--- start of SELECTED TEXT ---
The Kirkpatrick Model
In the 1950’s Donald Kirkpatrick developed the model that carries his name when he used it as the basis for his Ph.D. dissertation entitled, “Evaluating Human Relations Programs for Industrial Foremen and Supervisors.” But don’t let that put you off, the main point is, it’s a practical model designed to evaluate training not necessarily learning in a wider context or education. However as discussed in a previous blog, “Training V Education”, may not always be that far apart.

The model has four levels.

Level 1: Reaction – this measures the degree to which participants find the training useful, engaging, and relevant. Its focus is on the learner’s perception and as such is an opinion, which leads to the criticism that people may be happy but have learned nothing or vice versa. It is commonly evaluated using so called “happy sheets”, offering a range of smiley faces for the participant to indicate which one they think best captures how they feel, but they can be more sophisticated, with detailed questionnaires pre and post learning. This is the most popular method of measuring learning, with some suggesting around 80% of organisations use them.

Level 2: Learning – this is about the degree to which learners acquire the intended knowledge and skills and is most often evaluated using exams or tests. Critics will argue these only measure short term memory and not the longer-term deep learning that is required. Also, in practice the actual assessments are not always well written, partly because the expertise is not available to question the reliability and validity of the test.  

Level 3: Behaviour – this relates directly to how much the learners can apply in practice what they have learned. In the workplace this would be the application of what was learned reflected in improvements as to how the individual does their job. But it can also be assessed using assignments, case studies and real-world projects.

Level 4: Results – the last level is a measurement of the impact the training has had on the learning outcomes. Has the training achieved what it was originally designed to do. This is the least measured largely because of the difficulty and costs involved. Which is unfortunate because in many ways its the most important measure of success.

Kirkpatrick is far from perfect but the biggest criticism is probably in its application, with most organisations stopping at level 2 because 3 and 4 are too difficult. There are other models of assessment that some consider to be superior for example, the Philips model (ROI Methodology), the Kaufman model and Rob Brinkerhoff’s success case methodology, but obviously they are have critics as well.
--- end of SELECTED TEXT ---
--- start of DATA SECTION ---
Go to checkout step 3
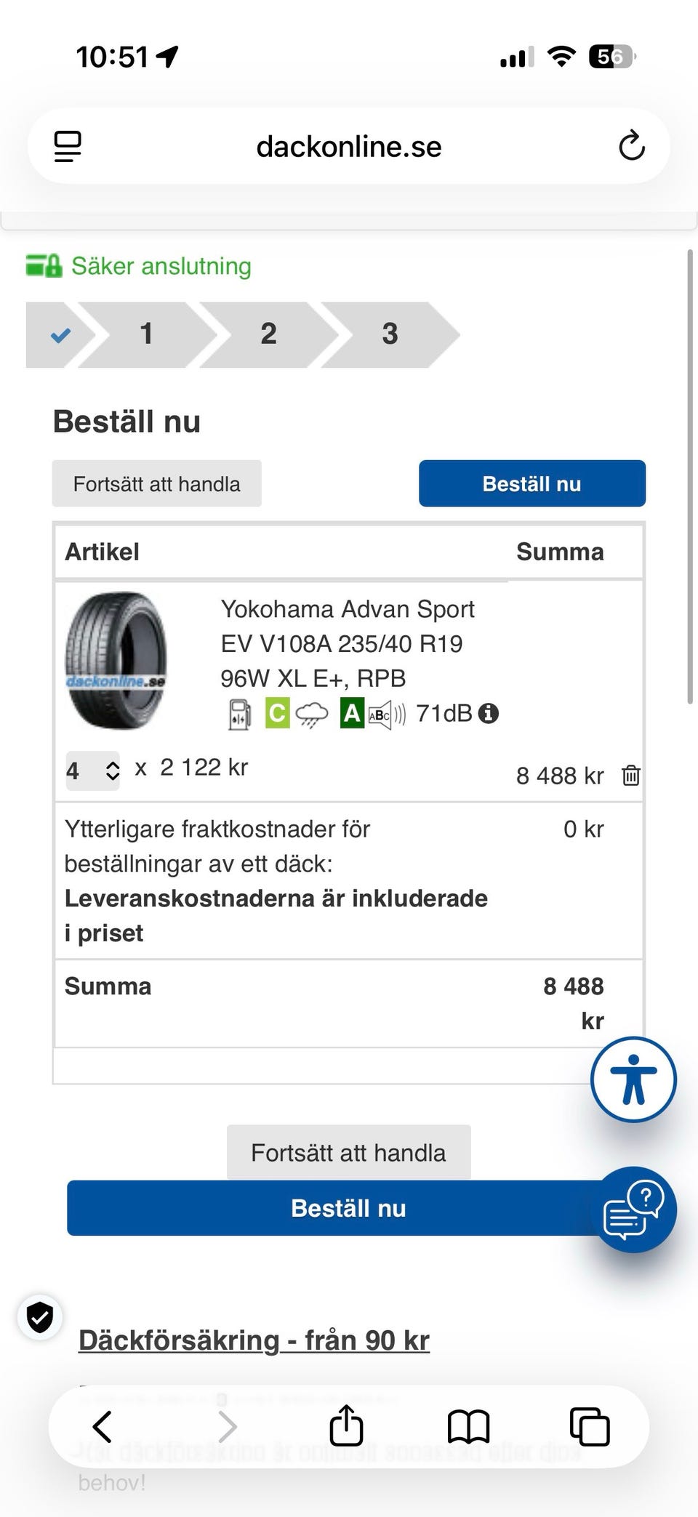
--- end of DATA SECTION ---
> **GIVEN TASK 1**: Using the text on the Kirkpatrick Model, how would you translate this sentence into Spanish: "Critics will argue these only measure short term memory and not the longer-term deep learning that is required."
> **GIVEN TASK 2**:
Answer these from the text on the Kirkpatrick Model:
(a) In which decade did Donald Kirkpatrick develop the model?
(b) How is Level 2 most often evaluated?
(c) Which level is the least measured?

> **TASK RESULT 1**: Los críticos argumentarán que estos solo miden la memoria a corto plazo y no el aprendizaje profundo a más largo plazo que se requiere.

> **TASK RESULT 2**:
(a) The 1950s.
(b) With exams or tests.
(c) Level 4, Results.